Learn critical cleanup techniques that target end-of-job due to end job commands.
Author's note: This article is one of a series of articles to memorialize Simon Coulter, an outstanding IBM i expert who contributed much to the prosperity of the IBM i platform. I thank Gwen Hanna, Simon's partner, for providing the biography of Simon at the end of the first article of "Simon's Solutions."
As one the most robust operating systems and application systems in the world, IBM i provides numerous mechanisms to automatically reclaim resources occupied by resource containers, such as activation groups (ACTGRPs) or jobs that end unexpectedly. However, it's still possible for resources to be left as orphans by a job that ends unexpectedly—for example, a pointer-based mutex created by the job with the keep-valid option set to true, or a permanent MI object created without inserting its addressability into a context object (library). It's also bad that an unexpected end-of-job might damage the integrity of application data.
As you might have seen, one of the most common reasons for an unexpected end-of-job is end-job operations initiated by operators. One of Simon's posts in December, 2011 covered most of the cleanup techniques that can be used to monitor for end-job operations. These techniques are based on different rationales and mechanisms, and studying them could help you understand the platform better.

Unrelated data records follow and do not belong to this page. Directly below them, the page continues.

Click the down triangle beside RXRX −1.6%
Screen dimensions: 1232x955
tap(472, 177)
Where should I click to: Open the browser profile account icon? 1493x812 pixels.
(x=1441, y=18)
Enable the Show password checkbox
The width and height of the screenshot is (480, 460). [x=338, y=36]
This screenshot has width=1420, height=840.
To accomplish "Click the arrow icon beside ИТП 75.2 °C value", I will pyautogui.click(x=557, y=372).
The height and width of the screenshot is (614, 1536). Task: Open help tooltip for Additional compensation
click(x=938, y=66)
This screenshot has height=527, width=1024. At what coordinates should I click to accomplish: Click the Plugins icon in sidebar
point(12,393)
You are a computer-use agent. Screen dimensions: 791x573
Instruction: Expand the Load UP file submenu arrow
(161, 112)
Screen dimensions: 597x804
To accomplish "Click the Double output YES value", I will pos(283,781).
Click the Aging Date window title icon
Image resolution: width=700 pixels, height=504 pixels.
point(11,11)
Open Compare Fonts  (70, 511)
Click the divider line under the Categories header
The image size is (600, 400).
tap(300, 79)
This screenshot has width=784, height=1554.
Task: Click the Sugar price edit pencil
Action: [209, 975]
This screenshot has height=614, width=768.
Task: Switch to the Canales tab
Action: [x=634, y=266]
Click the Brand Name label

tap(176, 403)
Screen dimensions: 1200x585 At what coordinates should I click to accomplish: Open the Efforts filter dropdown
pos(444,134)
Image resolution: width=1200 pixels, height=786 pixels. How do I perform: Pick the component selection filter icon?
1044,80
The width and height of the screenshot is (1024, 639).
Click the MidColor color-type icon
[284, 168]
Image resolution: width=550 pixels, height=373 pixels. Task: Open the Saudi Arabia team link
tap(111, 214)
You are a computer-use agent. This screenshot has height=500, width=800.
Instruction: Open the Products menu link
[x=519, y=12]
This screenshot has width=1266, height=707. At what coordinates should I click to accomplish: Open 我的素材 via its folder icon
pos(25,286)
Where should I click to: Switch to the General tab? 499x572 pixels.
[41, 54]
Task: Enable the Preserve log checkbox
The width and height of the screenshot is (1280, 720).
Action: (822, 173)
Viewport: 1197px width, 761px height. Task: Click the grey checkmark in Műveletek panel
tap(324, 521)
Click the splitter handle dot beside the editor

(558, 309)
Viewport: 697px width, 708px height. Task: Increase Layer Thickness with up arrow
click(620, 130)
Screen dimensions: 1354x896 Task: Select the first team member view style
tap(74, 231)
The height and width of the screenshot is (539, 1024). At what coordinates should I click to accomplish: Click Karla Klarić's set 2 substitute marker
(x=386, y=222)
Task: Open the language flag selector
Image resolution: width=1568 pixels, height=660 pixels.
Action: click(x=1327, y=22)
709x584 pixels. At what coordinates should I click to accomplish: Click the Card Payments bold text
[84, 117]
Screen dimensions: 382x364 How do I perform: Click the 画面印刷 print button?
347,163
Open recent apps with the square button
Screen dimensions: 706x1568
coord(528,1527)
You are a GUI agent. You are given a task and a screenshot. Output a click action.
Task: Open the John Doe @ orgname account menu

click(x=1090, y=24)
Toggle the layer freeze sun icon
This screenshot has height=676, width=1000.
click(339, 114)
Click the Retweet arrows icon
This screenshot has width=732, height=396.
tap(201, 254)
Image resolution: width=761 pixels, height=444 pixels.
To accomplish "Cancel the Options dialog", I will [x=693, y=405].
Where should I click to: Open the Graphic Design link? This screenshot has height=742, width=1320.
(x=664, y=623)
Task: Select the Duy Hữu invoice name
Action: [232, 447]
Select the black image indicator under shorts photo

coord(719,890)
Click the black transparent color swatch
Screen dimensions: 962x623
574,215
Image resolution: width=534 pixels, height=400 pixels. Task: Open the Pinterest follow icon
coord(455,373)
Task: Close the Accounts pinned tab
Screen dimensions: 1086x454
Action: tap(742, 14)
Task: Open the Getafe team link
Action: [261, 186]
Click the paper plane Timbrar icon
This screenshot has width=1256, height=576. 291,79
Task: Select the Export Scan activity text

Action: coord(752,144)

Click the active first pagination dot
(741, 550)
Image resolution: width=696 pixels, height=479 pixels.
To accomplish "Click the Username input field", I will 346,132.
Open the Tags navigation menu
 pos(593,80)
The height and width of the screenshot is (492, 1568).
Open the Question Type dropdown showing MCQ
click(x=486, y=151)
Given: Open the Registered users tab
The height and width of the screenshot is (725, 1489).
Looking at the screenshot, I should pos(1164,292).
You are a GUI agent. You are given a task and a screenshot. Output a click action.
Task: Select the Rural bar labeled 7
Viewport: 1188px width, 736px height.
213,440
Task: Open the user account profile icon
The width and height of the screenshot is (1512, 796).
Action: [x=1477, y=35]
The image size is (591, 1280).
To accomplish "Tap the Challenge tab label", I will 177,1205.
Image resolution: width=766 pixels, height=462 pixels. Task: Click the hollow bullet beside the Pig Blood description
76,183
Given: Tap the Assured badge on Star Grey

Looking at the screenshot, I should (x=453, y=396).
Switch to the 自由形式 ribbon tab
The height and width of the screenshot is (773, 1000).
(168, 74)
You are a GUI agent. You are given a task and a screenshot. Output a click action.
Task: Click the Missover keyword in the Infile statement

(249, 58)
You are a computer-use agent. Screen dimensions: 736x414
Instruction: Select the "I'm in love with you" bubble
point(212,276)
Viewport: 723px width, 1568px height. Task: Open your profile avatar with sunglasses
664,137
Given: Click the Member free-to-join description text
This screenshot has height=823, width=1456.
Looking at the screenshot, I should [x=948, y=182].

In December 2011, Michael Smith started a discussion in the midrange-l mailing list on techniques that can be used to monitor for end-job operations. Simon listed a range of methods that can be used to achieve the goal in this post, Re: Condition Handlers and CL:
The only ways I know to monitor for ENDJOB/ENDSBS/ENDSYS are:
1/ Signal handler - see the signal handler API section of the Unix API reference manual. Specifically, the sigaction() function to monitor for the SIGTERM signal.
2/ Invocation exit programs - see the C runtime and MI library reference manuals. atexit() is used to specify a procedure that will be invoked during normal end. atiexit() is used specify a program that will be invoked during abnormal end.
3/ ILE APIs - see the Activation Group and Control Flow APIs in the ILE CEE API manual. Specifically, the CEERTX and CEE4RAGE APIs. The handler registered with CEERTX is invoked for ENDJOB *IMMED, and is invoked after the controlled delay time elapses for ENDJOB *CNTRLD. It also gets invoked for any exit except a return.
4/ Scope messages - see the message handler API manual. Specifically, the QMHSNDSM API (as mentioned in other threads). If you send the scope message to *EXT you can monitor for ENDJOB etc.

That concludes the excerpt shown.